**Exercise details**
Revise the data below by changing each "Where should I click to" to "Which point do I click to" and keeping every other part unchanged.

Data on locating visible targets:
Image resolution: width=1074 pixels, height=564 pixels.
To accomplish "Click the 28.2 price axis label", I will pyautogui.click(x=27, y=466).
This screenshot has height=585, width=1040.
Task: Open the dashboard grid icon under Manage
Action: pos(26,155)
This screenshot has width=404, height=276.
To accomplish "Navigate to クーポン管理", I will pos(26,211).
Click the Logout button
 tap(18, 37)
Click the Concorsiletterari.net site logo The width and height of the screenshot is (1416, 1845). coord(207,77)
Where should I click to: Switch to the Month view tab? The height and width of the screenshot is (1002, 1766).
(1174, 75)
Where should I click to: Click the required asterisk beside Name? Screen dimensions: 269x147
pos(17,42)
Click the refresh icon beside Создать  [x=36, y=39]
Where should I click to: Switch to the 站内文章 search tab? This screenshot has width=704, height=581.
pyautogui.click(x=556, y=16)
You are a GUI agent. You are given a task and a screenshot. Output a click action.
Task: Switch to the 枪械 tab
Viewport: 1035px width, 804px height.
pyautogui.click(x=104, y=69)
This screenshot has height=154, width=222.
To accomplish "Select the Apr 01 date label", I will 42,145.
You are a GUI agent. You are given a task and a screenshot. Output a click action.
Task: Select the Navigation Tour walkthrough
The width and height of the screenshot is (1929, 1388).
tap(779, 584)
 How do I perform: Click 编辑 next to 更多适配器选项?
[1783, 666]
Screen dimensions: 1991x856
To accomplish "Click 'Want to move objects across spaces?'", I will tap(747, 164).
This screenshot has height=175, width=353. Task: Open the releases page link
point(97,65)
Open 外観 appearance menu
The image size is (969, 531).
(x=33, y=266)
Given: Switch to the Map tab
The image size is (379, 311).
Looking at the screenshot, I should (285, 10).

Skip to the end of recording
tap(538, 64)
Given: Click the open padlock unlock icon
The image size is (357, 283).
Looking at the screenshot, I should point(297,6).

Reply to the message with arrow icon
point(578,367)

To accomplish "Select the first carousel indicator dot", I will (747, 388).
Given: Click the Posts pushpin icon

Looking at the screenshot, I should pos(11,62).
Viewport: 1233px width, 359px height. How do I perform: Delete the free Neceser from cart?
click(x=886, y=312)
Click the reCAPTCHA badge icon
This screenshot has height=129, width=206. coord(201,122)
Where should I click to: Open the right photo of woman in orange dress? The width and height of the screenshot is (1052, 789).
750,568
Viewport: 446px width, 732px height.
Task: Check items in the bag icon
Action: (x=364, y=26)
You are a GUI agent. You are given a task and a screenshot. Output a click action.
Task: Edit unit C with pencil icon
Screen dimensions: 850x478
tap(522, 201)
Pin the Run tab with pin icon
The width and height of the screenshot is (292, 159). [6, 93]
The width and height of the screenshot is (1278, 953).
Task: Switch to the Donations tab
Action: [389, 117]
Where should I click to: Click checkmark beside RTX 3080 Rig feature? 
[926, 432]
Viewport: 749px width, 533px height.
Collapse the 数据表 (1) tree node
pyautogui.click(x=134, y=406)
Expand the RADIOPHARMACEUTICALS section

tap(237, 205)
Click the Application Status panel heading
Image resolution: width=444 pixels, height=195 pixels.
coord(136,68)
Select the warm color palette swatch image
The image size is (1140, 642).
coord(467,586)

**Output**
Image resolution: width=1074 pixels, height=564 pixels.
To accomplish "Click the 28.2 price axis label", I will pyautogui.click(x=27, y=466).
This screenshot has height=585, width=1040.
Task: Open the dashboard grid icon under Manage
Action: pos(26,155)
This screenshot has width=404, height=276.
To accomplish "Navigate to クーポン管理", I will pos(26,211).
Click the Logout button
 tap(18, 37)
Click the Concorsiletterari.net site logo The width and height of the screenshot is (1416, 1845). coord(207,77)
Which point do I click to: Switch to the Month view tab? The height and width of the screenshot is (1002, 1766).
(1174, 75)
Which point do I click to: Click the required asterisk beside Name? Screen dimensions: 269x147
pos(17,42)
Click the refresh icon beside Создать  [x=36, y=39]
Which point do I click to: Switch to the 站内文章 search tab? This screenshot has width=704, height=581.
pyautogui.click(x=556, y=16)
You are a GUI agent. You are given a task and a screenshot. Output a click action.
Task: Switch to the 枪械 tab
Viewport: 1035px width, 804px height.
pyautogui.click(x=104, y=69)
This screenshot has height=154, width=222.
To accomplish "Select the Apr 01 date label", I will 42,145.
You are a GUI agent. You are given a task and a screenshot. Output a click action.
Task: Select the Navigation Tour walkthrough
The width and height of the screenshot is (1929, 1388).
tap(779, 584)
 How do I perform: Click 编辑 next to 更多适配器选项?
[1783, 666]
Screen dimensions: 1991x856
To accomplish "Click 'Want to move objects across spaces?'", I will tap(747, 164).
This screenshot has height=175, width=353. Task: Open the releases page link
point(97,65)
Open 外観 appearance menu
The image size is (969, 531).
(x=33, y=266)
Given: Switch to the Map tab
The image size is (379, 311).
Looking at the screenshot, I should (285, 10).

Skip to the end of recording
tap(538, 64)
Given: Click the open padlock unlock icon
The image size is (357, 283).
Looking at the screenshot, I should point(297,6).

Reply to the message with arrow icon
point(578,367)

To accomplish "Select the first carousel indicator dot", I will (747, 388).
Given: Click the Posts pushpin icon

Looking at the screenshot, I should pos(11,62).
Viewport: 1233px width, 359px height. How do I perform: Delete the free Neceser from cart?
click(x=886, y=312)
Click the reCAPTCHA badge icon
This screenshot has height=129, width=206. coord(201,122)
Which point do I click to: Open the right photo of woman in orange dress? The width and height of the screenshot is (1052, 789).
750,568
Viewport: 446px width, 732px height.
Task: Check items in the bag icon
Action: (x=364, y=26)
You are a GUI agent. You are given a task and a screenshot. Output a click action.
Task: Edit unit C with pencil icon
Screen dimensions: 850x478
tap(522, 201)
Pin the Run tab with pin icon
The width and height of the screenshot is (292, 159). [6, 93]
The width and height of the screenshot is (1278, 953).
Task: Switch to the Donations tab
Action: [389, 117]
Which point do I click to: Click checkmark beside RTX 3080 Rig feature? 
[926, 432]
Viewport: 749px width, 533px height.
Collapse the 数据表 (1) tree node
pyautogui.click(x=134, y=406)
Expand the RADIOPHARMACEUTICALS section

tap(237, 205)
Click the Application Status panel heading
Image resolution: width=444 pixels, height=195 pixels.
coord(136,68)
Select the warm color palette swatch image
The image size is (1140, 642).
coord(467,586)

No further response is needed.